その言葉を皮切りに俺とユキちゃんは校門の先に入り、魔法学校の入り口へと足を運ぶ。

魔法学校なだけあって近未来的な様相をしていた。中央に校庭があって人工的な草が生い茂る。青く透明に光る線がその校庭の宙に浮いている。その線は0と1が交互にそして無数に書かれ細長かった。

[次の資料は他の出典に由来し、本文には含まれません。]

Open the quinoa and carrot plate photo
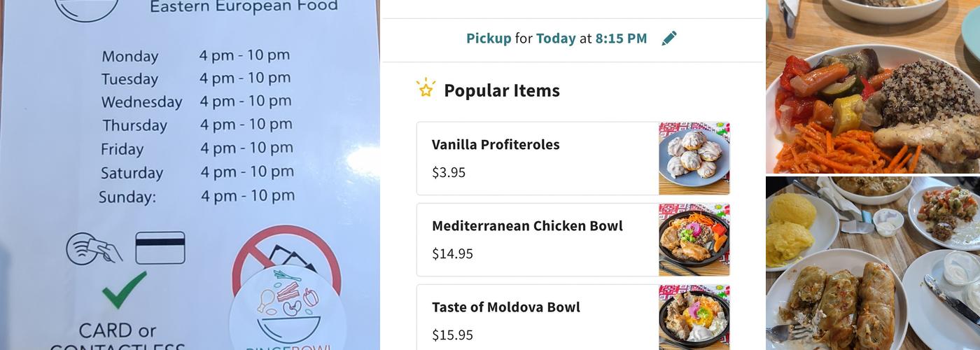980x350 pixels. [872, 87]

長さは五十メートルはある。恐らく何かのプログラムが書かれた物だろう。

空には八割ガラスで出来たドーム状の突起物が覆い被さる様にあり、それが天井となっていた。ちなみに残りの二割はグレーのコンクリートであり、それが端に付いていて地面と繋がっている。

人工的な校庭と表現するとそれは分かりやすかった。

俺はそんな感想を抱きながらユキちゃんと学校の入り口に着いたようだ。

直径三メートルくらいある透明なガラスで出来た自動ドアが中央にあり、そこから入る形のようだ。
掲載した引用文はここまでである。